- [OBJECTIVE]
Copy out every line of the data below without changing a single character.

- [SOURCE RECORDS]
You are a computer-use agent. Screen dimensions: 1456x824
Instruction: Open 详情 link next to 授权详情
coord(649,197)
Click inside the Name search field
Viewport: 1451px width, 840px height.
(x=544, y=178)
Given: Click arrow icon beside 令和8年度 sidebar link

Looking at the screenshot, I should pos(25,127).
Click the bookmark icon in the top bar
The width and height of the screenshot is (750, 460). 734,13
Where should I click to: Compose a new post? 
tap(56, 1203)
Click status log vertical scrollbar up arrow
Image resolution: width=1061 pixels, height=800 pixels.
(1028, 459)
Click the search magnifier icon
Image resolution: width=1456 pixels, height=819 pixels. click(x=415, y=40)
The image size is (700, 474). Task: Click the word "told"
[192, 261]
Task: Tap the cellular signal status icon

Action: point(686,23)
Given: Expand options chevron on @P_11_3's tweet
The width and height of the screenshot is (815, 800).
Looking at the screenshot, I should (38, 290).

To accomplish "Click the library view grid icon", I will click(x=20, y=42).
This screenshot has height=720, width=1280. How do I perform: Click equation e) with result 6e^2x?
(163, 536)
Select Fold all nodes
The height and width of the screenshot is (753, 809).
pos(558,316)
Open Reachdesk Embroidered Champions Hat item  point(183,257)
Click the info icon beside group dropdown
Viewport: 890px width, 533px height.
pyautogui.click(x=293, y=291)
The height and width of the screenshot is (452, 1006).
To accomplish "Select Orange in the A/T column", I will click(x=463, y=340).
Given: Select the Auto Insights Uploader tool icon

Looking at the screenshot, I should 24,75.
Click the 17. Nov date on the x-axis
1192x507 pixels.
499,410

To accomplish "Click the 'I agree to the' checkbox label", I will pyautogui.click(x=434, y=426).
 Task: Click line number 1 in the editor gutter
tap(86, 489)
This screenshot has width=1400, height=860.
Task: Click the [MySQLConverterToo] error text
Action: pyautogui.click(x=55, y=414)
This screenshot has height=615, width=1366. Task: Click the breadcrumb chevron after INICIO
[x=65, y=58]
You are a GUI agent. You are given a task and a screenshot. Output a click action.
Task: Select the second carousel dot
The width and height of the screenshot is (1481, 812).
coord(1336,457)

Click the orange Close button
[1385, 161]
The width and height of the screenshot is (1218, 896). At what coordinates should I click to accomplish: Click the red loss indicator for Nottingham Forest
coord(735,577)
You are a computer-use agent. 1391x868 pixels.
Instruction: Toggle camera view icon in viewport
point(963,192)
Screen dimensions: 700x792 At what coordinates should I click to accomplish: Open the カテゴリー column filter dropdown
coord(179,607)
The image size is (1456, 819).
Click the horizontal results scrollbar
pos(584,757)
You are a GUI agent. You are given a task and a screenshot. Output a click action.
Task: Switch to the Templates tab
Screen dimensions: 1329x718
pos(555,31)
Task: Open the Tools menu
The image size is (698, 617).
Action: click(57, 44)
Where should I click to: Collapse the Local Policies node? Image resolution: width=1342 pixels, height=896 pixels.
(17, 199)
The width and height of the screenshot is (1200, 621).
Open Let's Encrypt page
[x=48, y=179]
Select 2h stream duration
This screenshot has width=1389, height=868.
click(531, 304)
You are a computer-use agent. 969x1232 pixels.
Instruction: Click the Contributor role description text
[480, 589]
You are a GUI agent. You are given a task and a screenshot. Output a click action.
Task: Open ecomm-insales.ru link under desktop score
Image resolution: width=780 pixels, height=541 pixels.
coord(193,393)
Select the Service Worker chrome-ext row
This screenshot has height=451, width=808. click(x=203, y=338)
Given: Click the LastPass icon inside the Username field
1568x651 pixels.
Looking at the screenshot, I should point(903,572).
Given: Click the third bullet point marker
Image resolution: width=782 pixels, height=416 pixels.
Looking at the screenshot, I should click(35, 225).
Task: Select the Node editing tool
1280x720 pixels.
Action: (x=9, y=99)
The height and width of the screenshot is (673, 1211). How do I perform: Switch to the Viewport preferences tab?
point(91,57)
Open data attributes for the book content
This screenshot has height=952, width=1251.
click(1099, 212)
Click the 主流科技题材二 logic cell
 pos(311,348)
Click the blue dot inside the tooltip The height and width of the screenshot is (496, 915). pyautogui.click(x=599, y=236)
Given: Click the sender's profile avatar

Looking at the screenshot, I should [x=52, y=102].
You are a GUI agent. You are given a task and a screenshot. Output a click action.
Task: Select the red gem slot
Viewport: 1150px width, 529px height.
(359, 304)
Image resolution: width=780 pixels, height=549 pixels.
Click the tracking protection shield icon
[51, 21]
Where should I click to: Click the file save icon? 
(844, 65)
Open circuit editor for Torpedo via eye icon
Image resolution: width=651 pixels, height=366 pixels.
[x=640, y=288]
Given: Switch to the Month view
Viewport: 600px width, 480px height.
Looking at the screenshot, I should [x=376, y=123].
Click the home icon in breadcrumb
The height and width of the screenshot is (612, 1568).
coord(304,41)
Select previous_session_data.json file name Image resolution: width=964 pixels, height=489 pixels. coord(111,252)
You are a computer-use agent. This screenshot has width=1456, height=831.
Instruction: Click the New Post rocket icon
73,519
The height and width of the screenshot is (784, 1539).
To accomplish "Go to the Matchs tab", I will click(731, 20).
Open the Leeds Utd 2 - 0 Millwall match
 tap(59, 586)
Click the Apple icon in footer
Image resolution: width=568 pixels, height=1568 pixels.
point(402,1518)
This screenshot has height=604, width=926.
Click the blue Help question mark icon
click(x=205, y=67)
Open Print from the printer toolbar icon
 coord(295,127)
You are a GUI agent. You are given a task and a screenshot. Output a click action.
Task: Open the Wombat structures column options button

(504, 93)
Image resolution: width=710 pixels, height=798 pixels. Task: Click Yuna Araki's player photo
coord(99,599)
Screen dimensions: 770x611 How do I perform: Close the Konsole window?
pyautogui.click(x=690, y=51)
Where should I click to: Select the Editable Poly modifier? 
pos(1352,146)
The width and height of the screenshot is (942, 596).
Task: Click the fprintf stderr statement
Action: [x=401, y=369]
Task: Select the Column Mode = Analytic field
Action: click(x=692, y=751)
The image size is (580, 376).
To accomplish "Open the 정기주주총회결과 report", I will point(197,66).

- [RESULT FOR THIS TASK]
You are a computer-use agent. Screen dimensions: 1456x824
Instruction: Open 详情 link next to 授权详情
coord(649,197)
Click inside the Name search field
Viewport: 1451px width, 840px height.
(x=544, y=178)
Given: Click arrow icon beside 令和8年度 sidebar link

Looking at the screenshot, I should pos(25,127).
Click the bookmark icon in the top bar
The width and height of the screenshot is (750, 460). 734,13
Where should I click to: Compose a new post? 
tap(56, 1203)
Click status log vertical scrollbar up arrow
Image resolution: width=1061 pixels, height=800 pixels.
(1028, 459)
Click the search magnifier icon
Image resolution: width=1456 pixels, height=819 pixels. click(x=415, y=40)
The image size is (700, 474). Task: Click the word "told"
[192, 261]
Task: Tap the cellular signal status icon

Action: point(686,23)
Given: Expand options chevron on @P_11_3's tweet
The width and height of the screenshot is (815, 800).
Looking at the screenshot, I should (38, 290).

To accomplish "Click the library view grid icon", I will click(x=20, y=42).
This screenshot has height=720, width=1280. How do I perform: Click equation e) with result 6e^2x?
(163, 536)
Select Fold all nodes
The height and width of the screenshot is (753, 809).
pos(558,316)
Open Reachdesk Embroidered Champions Hat item  point(183,257)
Click the info icon beside group dropdown
Viewport: 890px width, 533px height.
pyautogui.click(x=293, y=291)
The height and width of the screenshot is (452, 1006).
To accomplish "Select Orange in the A/T column", I will click(x=463, y=340).
Given: Select the Auto Insights Uploader tool icon

Looking at the screenshot, I should 24,75.
Click the 17. Nov date on the x-axis
1192x507 pixels.
499,410

To accomplish "Click the 'I agree to the' checkbox label", I will pyautogui.click(x=434, y=426).
 Task: Click line number 1 in the editor gutter
tap(86, 489)
This screenshot has width=1400, height=860.
Task: Click the [MySQLConverterToo] error text
Action: pyautogui.click(x=55, y=414)
This screenshot has height=615, width=1366. Task: Click the breadcrumb chevron after INICIO
[x=65, y=58]
You are a GUI agent. You are given a task and a screenshot. Output a click action.
Task: Select the second carousel dot
The width and height of the screenshot is (1481, 812).
coord(1336,457)

Click the orange Close button
[1385, 161]
The width and height of the screenshot is (1218, 896). At what coordinates should I click to accomplish: Click the red loss indicator for Nottingham Forest
coord(735,577)
You are a computer-use agent. 1391x868 pixels.
Instruction: Toggle camera view icon in viewport
point(963,192)
Screen dimensions: 700x792 At what coordinates should I click to accomplish: Open the カテゴリー column filter dropdown
coord(179,607)
The image size is (1456, 819).
Click the horizontal results scrollbar
pos(584,757)
You are a GUI agent. You are given a task and a screenshot. Output a click action.
Task: Switch to the Templates tab
Screen dimensions: 1329x718
pos(555,31)
Task: Open the Tools menu
The image size is (698, 617).
Action: click(57, 44)
Where should I click to: Collapse the Local Policies node? Image resolution: width=1342 pixels, height=896 pixels.
(17, 199)
The width and height of the screenshot is (1200, 621).
Open Let's Encrypt page
[x=48, y=179]
Select 2h stream duration
This screenshot has width=1389, height=868.
click(531, 304)
You are a computer-use agent. 969x1232 pixels.
Instruction: Click the Contributor role description text
[480, 589]
You are a GUI agent. You are given a task and a screenshot. Output a click action.
Task: Open ecomm-insales.ru link under desktop score
Image resolution: width=780 pixels, height=541 pixels.
coord(193,393)
Select the Service Worker chrome-ext row
This screenshot has height=451, width=808. click(x=203, y=338)
Given: Click the LastPass icon inside the Username field
1568x651 pixels.
Looking at the screenshot, I should point(903,572).
Given: Click the third bullet point marker
Image resolution: width=782 pixels, height=416 pixels.
Looking at the screenshot, I should click(35, 225).
Task: Select the Node editing tool
1280x720 pixels.
Action: (x=9, y=99)
The height and width of the screenshot is (673, 1211). How do I perform: Switch to the Viewport preferences tab?
point(91,57)
Open data attributes for the book content
This screenshot has height=952, width=1251.
click(1099, 212)
Click the 主流科技题材二 logic cell
 pos(311,348)
Click the blue dot inside the tooltip The height and width of the screenshot is (496, 915). pyautogui.click(x=599, y=236)
Given: Click the sender's profile avatar

Looking at the screenshot, I should [x=52, y=102].
You are a GUI agent. You are given a task and a screenshot. Output a click action.
Task: Select the red gem slot
Viewport: 1150px width, 529px height.
(359, 304)
Image resolution: width=780 pixels, height=549 pixels.
Click the tracking protection shield icon
[51, 21]
Where should I click to: Click the file save icon? 
(844, 65)
Open circuit editor for Torpedo via eye icon
Image resolution: width=651 pixels, height=366 pixels.
[x=640, y=288]
Given: Switch to the Month view
Viewport: 600px width, 480px height.
Looking at the screenshot, I should [x=376, y=123].
Click the home icon in breadcrumb
The height and width of the screenshot is (612, 1568).
coord(304,41)
Select previous_session_data.json file name Image resolution: width=964 pixels, height=489 pixels. coord(111,252)
You are a computer-use agent. This screenshot has width=1456, height=831.
Instruction: Click the New Post rocket icon
73,519
The height and width of the screenshot is (784, 1539).
To accomplish "Go to the Matchs tab", I will click(731, 20).
Open the Leeds Utd 2 - 0 Millwall match
 tap(59, 586)
Click the Apple icon in footer
Image resolution: width=568 pixels, height=1568 pixels.
point(402,1518)
This screenshot has height=604, width=926.
Click the blue Help question mark icon
click(x=205, y=67)
Open Print from the printer toolbar icon
 coord(295,127)
You are a GUI agent. You are given a task and a screenshot. Output a click action.
Task: Open the Wombat structures column options button

(504, 93)
Image resolution: width=710 pixels, height=798 pixels. Task: Click Yuna Araki's player photo
coord(99,599)
Screen dimensions: 770x611 How do I perform: Close the Konsole window?
pyautogui.click(x=690, y=51)
Where should I click to: Select the Editable Poly modifier? 
pos(1352,146)
The width and height of the screenshot is (942, 596).
Task: Click the fprintf stderr statement
Action: [x=401, y=369]
Task: Select the Column Mode = Analytic field
Action: click(x=692, y=751)
The image size is (580, 376).
To accomplish "Open the 정기주주총회결과 report", I will point(197,66).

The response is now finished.